Tom Andersen ★★★★★

My Favorite Sings
Don’t Tell Mama
Saturday, August 16, 2014 @ 7:00 pm

Music Director: James Followell
Bassist: John Loehrke

If there’s a better male vocalist in New York than the gifted Tom Andersen, I’m not sure who it is.  Having not done a solo show in New York in far too many years, Andersen dipped his toe into the water again for three Saturday nights this August at Don’t Tell Mama with smashing results.  Accompanied by his trusty team of long-time musical director, James Followell, and the superb bassist John Loehrke, Andersen’s show, My Favorite Sings (show-tunes, originals and covers) was an eclectic, hodgepodge of songs and reflections that allowed him to be his charming and disarming self – in other words, just the way we like him.
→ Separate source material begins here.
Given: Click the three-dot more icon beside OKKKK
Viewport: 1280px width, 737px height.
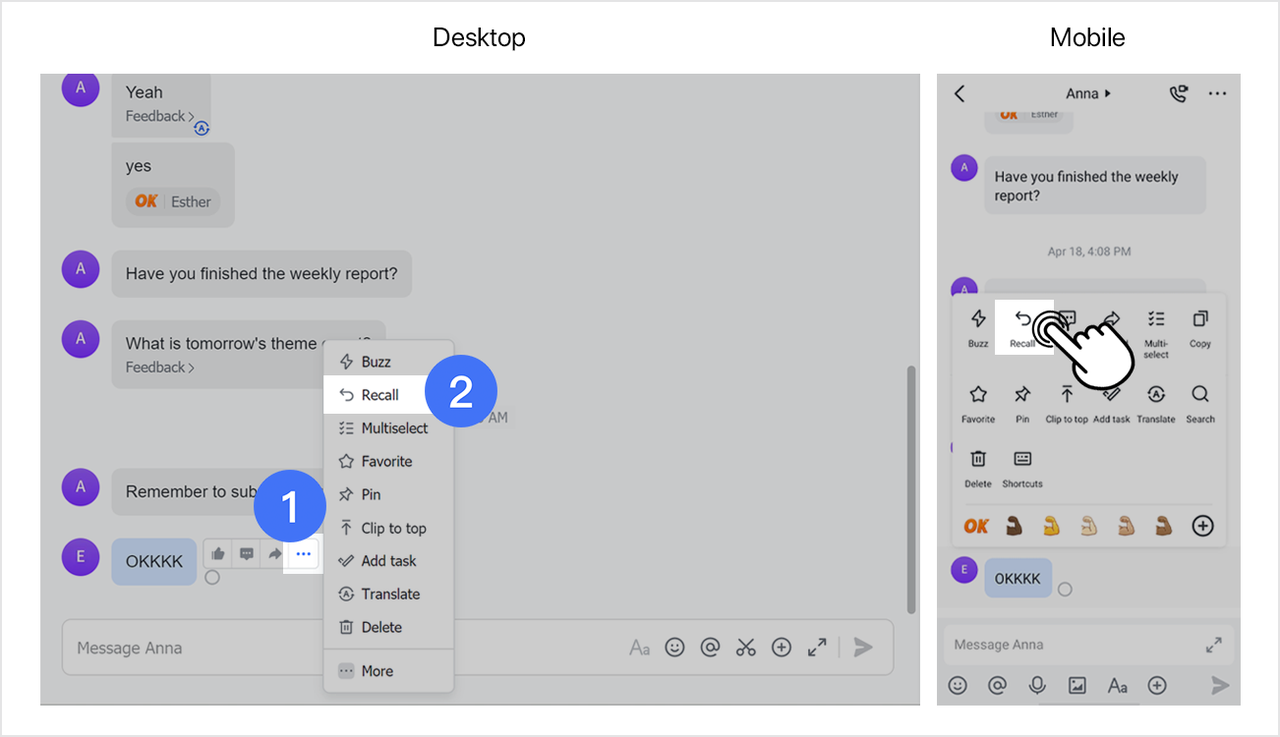Looking at the screenshot, I should point(303,554).
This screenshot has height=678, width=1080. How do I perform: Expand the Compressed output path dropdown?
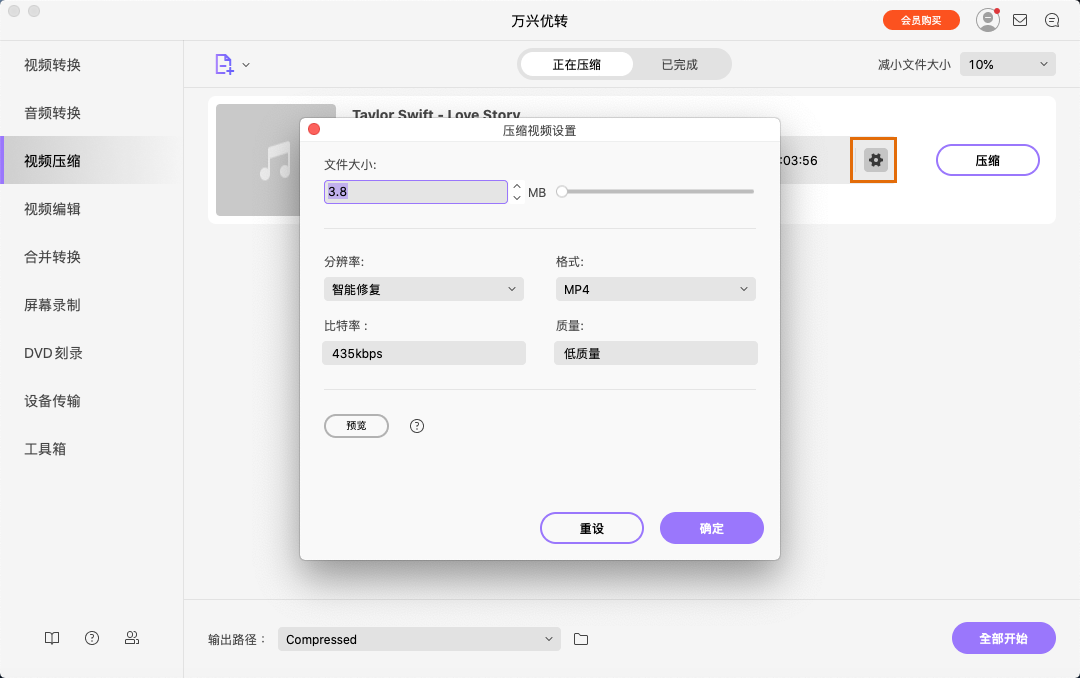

Whether he was turning classics on their head with fresh and interesting arrangements such as Sondheim’s “Our Time” and Rodgers & Hammerstein’s “People Will Say We’re in Love,” or breaking our hearts with an introspective ballad like Hugh Prestwood’s “Ghost in This House” or Lopez & Marx’s “There’s a Fine, Fine Line,” Andersen’s distinctive, lyric tenor still has the ability to run through the listeners body like a bolt of electricity.  Its soft quaver can literally cut your heart out as he did with an encore of Julie Gold’s haunting “The Journey,” and its ringing forcefulness can pull you up out of your seat as evidenced by his thrilling performances of Wildhorn & Knighton’s “Storybook” and Tony Hatch’s “Downtown”.  And who else but Andersen could take “The Journey Home,” a forgotten song from Bombay Dreams, and turn it into a three act play as devastating as it was uplifting?  But that’s Andersen’s special gift.  It’s the combination of an incredible instrument with a charming, self-effacing personality that allows him to spin straw into gold.  Based on My Favorite Sings, Andersen has a lot more gold to mint – and we’re all the richer for it.

www.TomAndersen.com

www.DontTellMamaNYC.com

 

Comments

  1. I saw the “opening night” performance and he was fabulous. Hoping he resumes his New York cabaret career. Your review is spot on, David.